* _Requirements_:
Update the records starting at the line that contains "439). (292, 85)" and continuing through the end of the records, replacing "dimension" with "measurement" and leaving everything else unchanged.

* _Source data_:
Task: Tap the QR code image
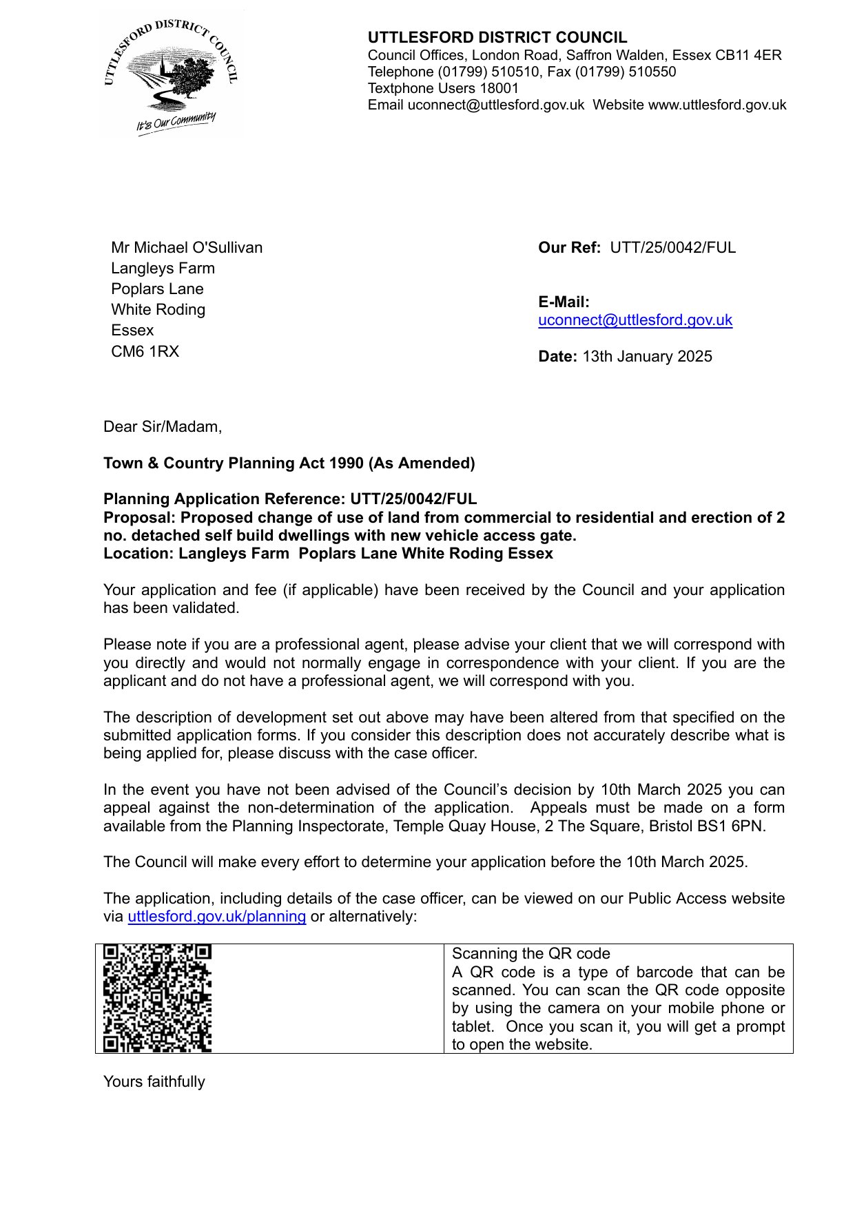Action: click(x=157, y=998)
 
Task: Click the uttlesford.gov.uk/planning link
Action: click(x=216, y=917)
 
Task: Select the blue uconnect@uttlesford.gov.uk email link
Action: click(x=635, y=320)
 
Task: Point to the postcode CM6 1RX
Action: click(x=145, y=351)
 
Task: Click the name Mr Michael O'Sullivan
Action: click(x=187, y=248)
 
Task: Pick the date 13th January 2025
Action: click(x=647, y=357)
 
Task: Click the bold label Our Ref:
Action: click(x=569, y=248)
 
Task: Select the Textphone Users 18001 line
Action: click(x=443, y=88)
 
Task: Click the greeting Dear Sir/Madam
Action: click(x=163, y=427)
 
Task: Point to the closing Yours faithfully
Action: click(x=154, y=1082)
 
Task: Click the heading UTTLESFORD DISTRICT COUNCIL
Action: click(x=497, y=38)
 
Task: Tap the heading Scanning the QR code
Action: click(x=530, y=954)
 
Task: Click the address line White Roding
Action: click(x=158, y=310)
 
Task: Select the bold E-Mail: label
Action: click(x=564, y=302)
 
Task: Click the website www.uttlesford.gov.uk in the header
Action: click(x=717, y=105)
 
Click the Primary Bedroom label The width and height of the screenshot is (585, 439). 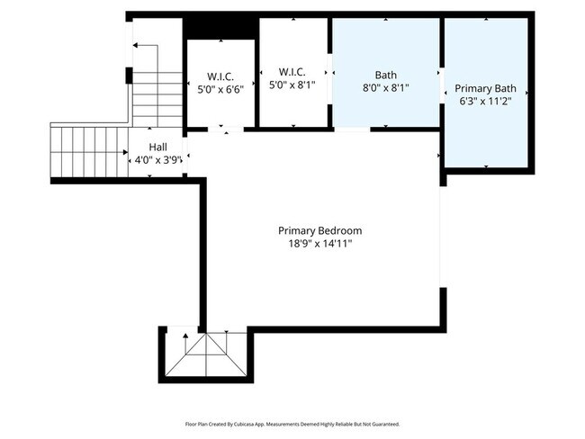(320, 230)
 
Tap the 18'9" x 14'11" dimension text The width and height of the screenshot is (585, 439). (320, 244)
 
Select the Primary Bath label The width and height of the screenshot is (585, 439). (485, 88)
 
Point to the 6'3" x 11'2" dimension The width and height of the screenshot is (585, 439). (485, 102)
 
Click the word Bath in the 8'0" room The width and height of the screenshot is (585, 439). (385, 76)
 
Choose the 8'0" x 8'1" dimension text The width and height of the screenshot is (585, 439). (385, 89)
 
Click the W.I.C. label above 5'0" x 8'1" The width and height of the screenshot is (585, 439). (292, 71)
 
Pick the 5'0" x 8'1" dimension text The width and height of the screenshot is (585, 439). (292, 85)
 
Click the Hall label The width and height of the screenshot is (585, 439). (158, 147)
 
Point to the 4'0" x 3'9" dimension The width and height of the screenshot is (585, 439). (158, 160)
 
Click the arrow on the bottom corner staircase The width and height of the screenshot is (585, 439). (186, 337)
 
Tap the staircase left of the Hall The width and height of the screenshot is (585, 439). (87, 151)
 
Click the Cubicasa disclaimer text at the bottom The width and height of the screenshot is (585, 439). (292, 424)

* _Finished task_:
Pick the 5'0" x 8'1" measurement text The width and height of the screenshot is (585, 439). (292, 85)
 
Click the Hall label The width and height of the screenshot is (585, 439). (158, 147)
 
Point to the 4'0" x 3'9" measurement The width and height of the screenshot is (585, 439). (158, 160)
 
Click the arrow on the bottom corner staircase The width and height of the screenshot is (585, 439). (186, 337)
 
Tap the staircase left of the Hall The width and height of the screenshot is (585, 439). (87, 151)
 
Click the Cubicasa disclaimer text at the bottom The width and height of the screenshot is (585, 439). (292, 424)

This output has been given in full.